During 2019, we reduced our core operating costs by more than $50 million on an annualized basis. This includes the impact of lower headcount as well as reduction in other corporate expenses, professional services costs and facilities costs. We will remain vigilant in our expense management throughout 2020 and expect to reduce costs further to drive positive cash flow.

For the fourth quarter, we reported a net loss of $21.4 million compared to a net loss of $27.2 million in the same period last year. Reported adjusted EBITDA of $5.5 million for the fourth quarter compared to adjusted EBITDA of $6.3 million reported for the same period last year.

Our non-GAAP net loss for the fourth quarter was $8.4 million, which compares to a non-GAAP net loss of $2.5 million reported in the year ago quarter. We ended the fourth quarter with total cash of $66.8 million, an increase of $8.3 million from the third quarter and up $16.6 million from December 2018.

The increase in cash from the third quarter is due to the issuance of a $13 million 2-year term note. We continue to focus on executing our plan for revenue growth and cost containments in order to generate cash in 2020.

The financing transaction we closed in late December provides us with additional financial flexibility as we execute on our business plan. We believe our current cash, combined with improved cash flow will allow us to operate and invest in our business, while also positioning us to satisfy outstanding interest on our senior secured convertible notes in cash.

Now I’d like to take a moment to highlight our 2020 outlook. Based on current trends and expectations, we believe 2020 revenue will be in the range of $390 million to $410 million, driven by higher TV revenue, revenue from addressable advertising and a slower decline to stabilization in syndicated digital revenue.

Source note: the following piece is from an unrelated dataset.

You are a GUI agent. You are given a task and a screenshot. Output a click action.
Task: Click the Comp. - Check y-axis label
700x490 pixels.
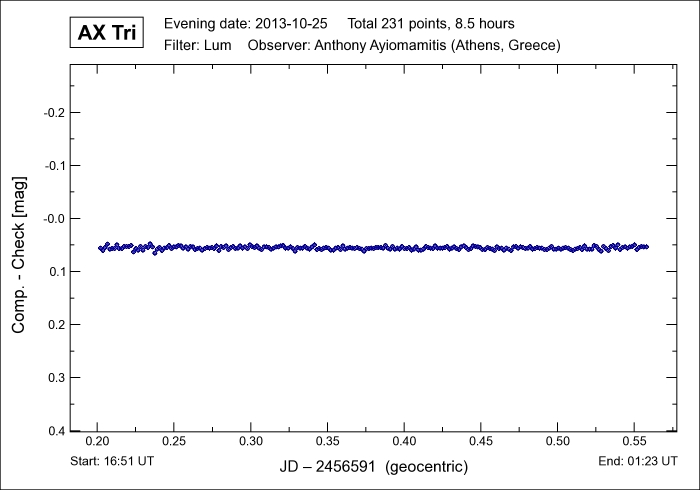[19, 247]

We expect revenue in Q1 to be slightly lower than Q4 and then increase each quarter throughout 2020 as we benefit from the political and Olympic cycle and gain traction with addressable advertising. Based on the revenue growth opportunities I described as well as the full year impact of 2019 cost reductions and continued focus on expenses, we expect to achieve an adjusted EBITDA margin of 7% to 10% for 2020.

Now let me turn back to the operator to take questions.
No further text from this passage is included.